Unveiling and reasoning about co-change dependencies

2016 
Product flexibility is one of the expected benefits of a modular design, and thus "it should be possible to make drastic changes to a module without changing others." Accordingly, the data available on version control systems might help software architects to reason about some quality attributes of the modular decomposition of a system. In this paper we investigate the impact of co-change dependencies into system stability, that is, the potential ripple effect that might occur during maintenance tasks. Here we use (a) Design Structure Matrices (DSMs) for visualizing dependencies motivated by assets’ co-change and (b) two metrics for estimating system stability: Propagation Cost of Changes and Clustered Cost of a Decomposition.

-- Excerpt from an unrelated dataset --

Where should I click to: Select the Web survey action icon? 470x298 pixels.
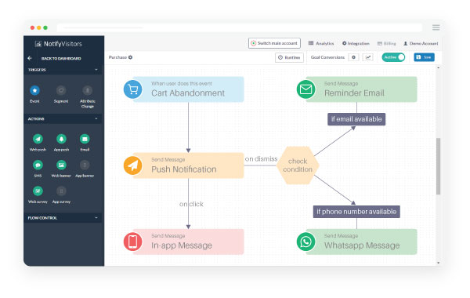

We conducted a comprehensive study about co-change dependencies and their effects on system stability, considering the change history of six open-source Java systems: Derby, Eclipse UI, Eclipse JDT, Hadoop, Geronimo, and Lucene; and one relevant financial systems of the Brazilian Government (SIOP). We evaluated two distinct situations: first considering only the static dependencies of each system and then considering both static and co-change dependencies of each system. There is a significant impact of the co-change dependencies on the stability measurements for Derby, Hadoop, Lucene, and SIOP. This result suggests that the modular decomposition of these systems does not resemble their change history. Accordingly, our findings provide empirical evidence that the common approach for reasoning about the modular decomposition, which often uses only static dependencies, hides important details about the costs of maintenance tasks.